PAGE EXCERPT:
Bryan Fischer, mouthpiece for the anti-gay American Family Association, is not thrilled about Jason Collins coming out. On his radio show Monday, Fischer urged NBA teams not to sign Collins because he will be “eyeballing” them in the shower. In a new post published today, Fischer tried to appropriate his coming out as evidence that gay people are not “born that way,” because Collins’ twin is not gay:
One other significant, significant piece of this story is that Jason Collins is absolute proof that homosexuals aren’t “born that way,” despite the bloviations of that noted geneticist Lady Gaga.
Jason Collins has an identical twin, Jaron, who was “astounded” to discover that his brother had entered into the homosexual lifestyle. He, despite sharing Jason’s identical DNA, is as straight as a laser beam. Identical twins share straits that are genetically determined: height, skin color, eye color, hair color and so forth. If homosexuality is a genetically-caused sexual preference, Jaron Collins should be as gay as his brother. He’s not.
It’s true that twin studies suggest that sexual orientation is not hard-wired into DNA, but of course this has always been obvious because sexual orientation is not inherited — a remarkable number of gay people have straight parents. But just because homosexuality is a bit more complex than a particular gene prescription doesn’t mean Fischer’s point has any validity.
The latest research suggests that variations in sexual orientation can be influenced — not by the genes themselves, but by how certain markers (“epi-marks”) on the genes interact with hormones inside the womb. These epigenetic markers act as switches that can be activated during fetal development, affecting how DNA expresses itself. The end result is the same: an individual’s orientation is determined before birth and cannot be changed. This actually jibes with some recent twin studies, which suggest that even identical twins who share a hormonal environment in the womb can still experience different levels of blood during development. Thus, even twins with identical DNA can have differences in how that DNA is expressed.
Fischer can continue to claim that gay people have “entered into the homosexual lifestyle,” but it’s his word against millions of people like Collins who know that their orientations are innate, not chosen.

Source records
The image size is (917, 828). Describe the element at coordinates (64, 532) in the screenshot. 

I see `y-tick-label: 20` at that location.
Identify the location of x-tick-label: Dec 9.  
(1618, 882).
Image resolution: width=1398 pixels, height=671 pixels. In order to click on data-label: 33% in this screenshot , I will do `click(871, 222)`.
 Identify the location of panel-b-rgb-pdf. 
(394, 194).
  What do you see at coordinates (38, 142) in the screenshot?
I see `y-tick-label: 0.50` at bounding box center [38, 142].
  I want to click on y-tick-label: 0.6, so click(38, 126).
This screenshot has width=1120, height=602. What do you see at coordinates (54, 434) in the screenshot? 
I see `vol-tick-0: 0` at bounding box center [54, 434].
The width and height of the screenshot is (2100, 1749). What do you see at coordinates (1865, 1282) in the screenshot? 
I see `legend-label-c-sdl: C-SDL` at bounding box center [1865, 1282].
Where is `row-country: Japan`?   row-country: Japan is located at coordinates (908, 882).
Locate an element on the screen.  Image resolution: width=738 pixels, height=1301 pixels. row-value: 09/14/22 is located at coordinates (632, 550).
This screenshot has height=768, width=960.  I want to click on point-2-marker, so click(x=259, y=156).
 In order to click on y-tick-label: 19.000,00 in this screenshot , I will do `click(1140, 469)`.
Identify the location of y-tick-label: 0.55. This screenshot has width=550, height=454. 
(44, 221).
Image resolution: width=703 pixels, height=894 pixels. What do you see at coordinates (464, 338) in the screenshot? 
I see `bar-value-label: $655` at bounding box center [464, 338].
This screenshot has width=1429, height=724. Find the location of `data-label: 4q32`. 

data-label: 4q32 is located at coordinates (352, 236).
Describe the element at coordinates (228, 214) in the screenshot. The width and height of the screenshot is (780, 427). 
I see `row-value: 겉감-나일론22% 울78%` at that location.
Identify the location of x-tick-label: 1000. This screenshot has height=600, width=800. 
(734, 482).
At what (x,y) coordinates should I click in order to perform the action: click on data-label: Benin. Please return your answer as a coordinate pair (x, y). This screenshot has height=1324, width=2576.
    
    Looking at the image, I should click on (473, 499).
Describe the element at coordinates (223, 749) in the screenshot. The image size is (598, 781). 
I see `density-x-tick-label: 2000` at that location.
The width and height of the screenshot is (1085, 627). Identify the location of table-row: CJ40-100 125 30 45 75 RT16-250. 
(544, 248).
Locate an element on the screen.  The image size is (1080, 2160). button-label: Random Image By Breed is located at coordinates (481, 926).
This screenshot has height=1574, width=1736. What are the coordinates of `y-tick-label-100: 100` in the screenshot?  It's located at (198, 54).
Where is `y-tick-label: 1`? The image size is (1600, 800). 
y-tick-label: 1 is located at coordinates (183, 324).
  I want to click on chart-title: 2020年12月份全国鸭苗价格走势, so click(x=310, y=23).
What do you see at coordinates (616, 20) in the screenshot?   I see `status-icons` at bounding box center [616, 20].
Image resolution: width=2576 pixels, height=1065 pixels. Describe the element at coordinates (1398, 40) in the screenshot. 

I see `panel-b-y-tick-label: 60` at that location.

WHAT YOU SHOULD DO:
Can you reproduce the passage from the article on Jason Collins and Bryan Fischer, starting with "Jason Collins has" and going on through "brother. He’s not.", word for word? Rely only on the text when working through this.

WORKED SOLUTION:
Jason Collins has an identical twin, Jaron, who was “astounded” to discover that his brother had entered into the homosexual lifestyle. He, despite sharing Jason’s identical DNA, is as straight as a laser beam. Identical twins share straits that are genetically determined: height, skin color, eye color, hair color and so forth. If homosexuality is a genetically-caused sexual preference, Jaron Collins should be as gay as his brother. He’s not.